TEXT EXTRACT –
Twelve-year-old Ada Sibelius is an unconventional child in an unconventional family. Her father, David, is a brilliant, socially awkward computer scientist. Permanently single, he had his only child late in life, via a surrogate, and now, in mid-1980s Boston, father and daughter form a quirkily symbiotic pair. Ada --- named after famed computer science pioneer Ada Lovelace --- grows up not on the playground or in the schoolroom but in her father’s lab, where his research focuses on natural language processing. The Steiner Lab’s pet project is an artificial intelligence program named ELIXIR, which David and his colleagues hope will eventually be able to replicate human conversation.

Smart, sensitive and almost preternaturally observant, Ada narrates the bulk of Liz Moore’s third novel, an engrossing exploration of family, identity and memory. David’s idiosyncratic approach to Ada’s education means that she knows a great deal about science and math, and has already read ONE HUNDRED YEARS OF SOLITUDE, but is woefully out of her depth when it comes to dealing with her peers. Now on the cusp of young adulthood, she has realized that her father is, in many ways, deeply weird, and has begun to long for the kind of normalcy David abhors.

Ada’s desire for a conventional existence goes unfulfilled. At a dinner party, David uncharacteristically forgets the solution to his favorite logic problem. Readers will immediately suspect what Ada learns only later: Her cerebral father is in the early stages of Alzheimer’s. Already accustomed to being treated more like David’s peer than his child, she bravely takes on the mantle of caregiver while also adjusting to life at the Catholic grade school where she is now a student. But her father’s condition deteriorates rapidly; in a matter of months, David is in a nursing home while Ada has moved in with his colleague, Diana Liston, and her children.

"Moore has deftly combined family drama, mystery and science fiction in this utterly engrossing book."

Watching David’s mental decline unmoors Ada, but worse is yet to come. Even before his illness, there are hints that her father has secrets --- he is estranged from his upper crust New York family, refuses to be photographed, and is “private about his personal life to an extreme.” Eventually, Ada learns that her father, who she admires more than anyone else in the world, may not be who he says he is, which sends her “into a spiral of doubt and pain so profound that it threatened to fell her.”

MATERIAL –
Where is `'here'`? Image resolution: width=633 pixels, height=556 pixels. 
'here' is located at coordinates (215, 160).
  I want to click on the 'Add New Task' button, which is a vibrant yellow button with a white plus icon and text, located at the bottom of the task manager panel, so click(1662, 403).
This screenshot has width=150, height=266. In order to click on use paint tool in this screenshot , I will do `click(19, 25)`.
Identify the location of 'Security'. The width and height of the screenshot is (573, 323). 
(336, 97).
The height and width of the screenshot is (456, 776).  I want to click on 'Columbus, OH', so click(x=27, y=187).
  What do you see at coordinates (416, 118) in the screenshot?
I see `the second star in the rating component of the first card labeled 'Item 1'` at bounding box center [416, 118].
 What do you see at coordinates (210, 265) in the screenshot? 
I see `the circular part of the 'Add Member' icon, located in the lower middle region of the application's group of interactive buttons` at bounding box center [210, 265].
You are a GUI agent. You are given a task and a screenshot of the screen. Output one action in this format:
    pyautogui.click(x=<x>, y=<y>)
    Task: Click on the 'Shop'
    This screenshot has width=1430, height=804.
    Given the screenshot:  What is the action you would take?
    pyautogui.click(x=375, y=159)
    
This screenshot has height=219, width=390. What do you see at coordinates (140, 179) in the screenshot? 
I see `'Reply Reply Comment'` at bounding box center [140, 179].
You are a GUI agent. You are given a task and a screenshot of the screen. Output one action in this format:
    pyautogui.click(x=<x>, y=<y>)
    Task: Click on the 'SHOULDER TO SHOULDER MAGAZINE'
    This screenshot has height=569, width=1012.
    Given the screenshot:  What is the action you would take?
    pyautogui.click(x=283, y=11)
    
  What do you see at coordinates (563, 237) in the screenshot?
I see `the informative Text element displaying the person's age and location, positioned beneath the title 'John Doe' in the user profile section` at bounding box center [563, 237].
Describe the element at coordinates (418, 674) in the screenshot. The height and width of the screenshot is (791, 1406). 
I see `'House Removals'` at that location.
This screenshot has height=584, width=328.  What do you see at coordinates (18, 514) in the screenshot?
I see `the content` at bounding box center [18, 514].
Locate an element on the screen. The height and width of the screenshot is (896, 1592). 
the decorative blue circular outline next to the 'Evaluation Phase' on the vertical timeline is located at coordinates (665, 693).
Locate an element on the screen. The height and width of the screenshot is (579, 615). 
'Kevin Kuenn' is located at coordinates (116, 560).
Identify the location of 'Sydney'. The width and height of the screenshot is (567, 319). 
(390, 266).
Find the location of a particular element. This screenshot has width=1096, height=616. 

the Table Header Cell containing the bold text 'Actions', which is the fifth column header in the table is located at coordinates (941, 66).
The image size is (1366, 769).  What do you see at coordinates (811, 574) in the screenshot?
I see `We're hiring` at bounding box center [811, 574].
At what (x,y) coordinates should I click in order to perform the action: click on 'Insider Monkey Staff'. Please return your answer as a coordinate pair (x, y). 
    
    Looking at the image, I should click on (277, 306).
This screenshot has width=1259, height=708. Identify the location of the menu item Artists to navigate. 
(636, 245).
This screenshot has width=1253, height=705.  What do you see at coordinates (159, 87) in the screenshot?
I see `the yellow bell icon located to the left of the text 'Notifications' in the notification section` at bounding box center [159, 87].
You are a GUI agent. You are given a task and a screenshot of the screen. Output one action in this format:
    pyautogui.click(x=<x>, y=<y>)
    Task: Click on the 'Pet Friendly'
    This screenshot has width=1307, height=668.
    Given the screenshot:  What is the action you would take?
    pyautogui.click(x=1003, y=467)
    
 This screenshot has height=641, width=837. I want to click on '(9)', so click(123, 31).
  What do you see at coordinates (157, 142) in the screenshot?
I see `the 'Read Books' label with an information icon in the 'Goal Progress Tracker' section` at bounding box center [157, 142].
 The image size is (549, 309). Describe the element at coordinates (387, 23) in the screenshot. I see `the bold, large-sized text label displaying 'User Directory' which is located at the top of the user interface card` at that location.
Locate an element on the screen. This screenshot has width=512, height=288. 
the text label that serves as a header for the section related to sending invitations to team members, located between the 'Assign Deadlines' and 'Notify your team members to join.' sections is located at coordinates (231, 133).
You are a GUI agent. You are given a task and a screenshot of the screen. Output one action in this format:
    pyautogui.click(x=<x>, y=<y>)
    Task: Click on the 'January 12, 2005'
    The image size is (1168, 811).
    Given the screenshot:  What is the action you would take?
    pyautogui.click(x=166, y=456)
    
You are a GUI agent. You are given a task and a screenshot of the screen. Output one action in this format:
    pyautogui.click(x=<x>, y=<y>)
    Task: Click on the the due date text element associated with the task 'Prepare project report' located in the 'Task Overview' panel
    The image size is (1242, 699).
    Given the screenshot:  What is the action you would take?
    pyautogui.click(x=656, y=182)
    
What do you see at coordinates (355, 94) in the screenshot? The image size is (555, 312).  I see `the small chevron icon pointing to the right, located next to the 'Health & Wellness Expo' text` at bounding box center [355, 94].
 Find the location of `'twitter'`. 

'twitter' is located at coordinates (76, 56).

REQUIREMENTS –
1 – Substitute "Providence" for "Boston" and give the book review's passage again, beginning at the words "Twelve-year-old Ada Sibelius" and stopping after "replicate human conversation.".
2 – List every genre that the quoted line in the book review says Moore combined.

RESULTS OF THE TASKS –
1 –
Twelve-year-old Ada Sibelius is an unconventional child in an unconventional family. Her father, David, is a brilliant, socially awkward computer scientist. Permanently single, he had his only child late in life, via a surrogate, and now, in mid-1980s Providence, father and daughter form a quirkily symbiotic pair. Ada --- named after famed computer science pioneer Ada Lovelace --- grows up not on the playground or in the schoolroom but in her father’s lab, where his research focuses on natural language processing. The Steiner Lab’s pet project is an artificial intelligence program named ELIXIR, which David and his colleagues hope will eventually be able to replicate human conversation.

2 – Family drama, mystery, science fiction